Flicking down the bank of telephone switches next to my new colleague's desk, I attempted to find a line to make the call to the Inner Wheel lady. Inevitably, disaster struck....

"What the f... are you playing at? You've f.....g cut me off," came the response.

I mumbled profuse apologies but he wasn't impressed.

"What sort of f.....g people are we taking on these days?" he growled, before attempting to relocate his informant.

For all I knew, I might have put that day's Evening Telegraph front page splash in dire jeopardy within my first couple of minutes in newspapers.

It was an incident that would act as a pretty accurate metaphor for my entire 40 years of journalism.

Technology and I have never really got on - it took me six attempts to pass a driving test and my relationship with senior authority has been consistently shaky, whether in or out of the office.

It quickly transpired that the first journalist I ever upset in any newsroom was one Richard Littlejohn.

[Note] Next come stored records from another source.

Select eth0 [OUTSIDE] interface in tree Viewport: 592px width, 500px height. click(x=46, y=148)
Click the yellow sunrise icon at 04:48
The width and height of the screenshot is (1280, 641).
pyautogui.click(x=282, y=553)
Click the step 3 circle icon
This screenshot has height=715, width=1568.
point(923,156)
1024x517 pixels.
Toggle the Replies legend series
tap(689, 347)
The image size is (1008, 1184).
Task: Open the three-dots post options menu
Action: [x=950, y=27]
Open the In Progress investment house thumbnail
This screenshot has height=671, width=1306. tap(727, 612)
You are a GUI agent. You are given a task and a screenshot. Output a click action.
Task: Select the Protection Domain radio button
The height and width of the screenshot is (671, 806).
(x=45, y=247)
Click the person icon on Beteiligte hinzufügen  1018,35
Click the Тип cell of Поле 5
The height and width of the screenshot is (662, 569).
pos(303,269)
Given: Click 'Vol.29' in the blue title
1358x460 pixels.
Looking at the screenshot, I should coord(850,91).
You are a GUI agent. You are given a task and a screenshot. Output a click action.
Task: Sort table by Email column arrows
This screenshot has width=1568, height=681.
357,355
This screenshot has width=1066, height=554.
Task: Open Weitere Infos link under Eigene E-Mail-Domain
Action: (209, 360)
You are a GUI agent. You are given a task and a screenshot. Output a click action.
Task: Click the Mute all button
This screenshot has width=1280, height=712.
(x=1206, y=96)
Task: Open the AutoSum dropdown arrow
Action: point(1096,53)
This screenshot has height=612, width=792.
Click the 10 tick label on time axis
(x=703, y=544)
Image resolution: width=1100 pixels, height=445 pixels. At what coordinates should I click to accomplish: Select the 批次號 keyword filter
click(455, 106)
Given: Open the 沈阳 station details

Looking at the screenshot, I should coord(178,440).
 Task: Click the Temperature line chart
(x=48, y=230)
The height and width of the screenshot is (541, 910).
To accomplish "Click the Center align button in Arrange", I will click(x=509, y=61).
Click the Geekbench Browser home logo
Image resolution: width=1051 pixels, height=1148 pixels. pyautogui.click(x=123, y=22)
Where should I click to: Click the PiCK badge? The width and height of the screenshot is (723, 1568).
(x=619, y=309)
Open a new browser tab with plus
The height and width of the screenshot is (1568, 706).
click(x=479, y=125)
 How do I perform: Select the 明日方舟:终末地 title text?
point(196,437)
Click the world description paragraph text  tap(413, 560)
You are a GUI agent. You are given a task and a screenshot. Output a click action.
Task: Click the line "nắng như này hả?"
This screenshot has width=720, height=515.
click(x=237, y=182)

Well, you might as well start at the top...

Littlejohn became the highest-paid columnist in Fleet Street and to this day continues to divide opinion, infuriating the health and safety armies, Guardian readers and the liberal left whilst delighting parts of middle England with his machine-gun-style invective.

But he only rose to those lofty heights, I rather suspect, because he had paid his dues in the provinces.

Fleet Street may have gained a star but the world of newspapers lost a great reporter when Littlejohn became a 'gentleman journalist'.

Richard seemed to know everyone in Peterborough, from the local councillors to the union guys.

He would stroll into the office with two or three front page leads every day before disappearing to the pub.

Awestruck, I decided that I would try to follow his example, whilst occasionally joining him at the bar, an interesting experience in itself. I would make my own contacts...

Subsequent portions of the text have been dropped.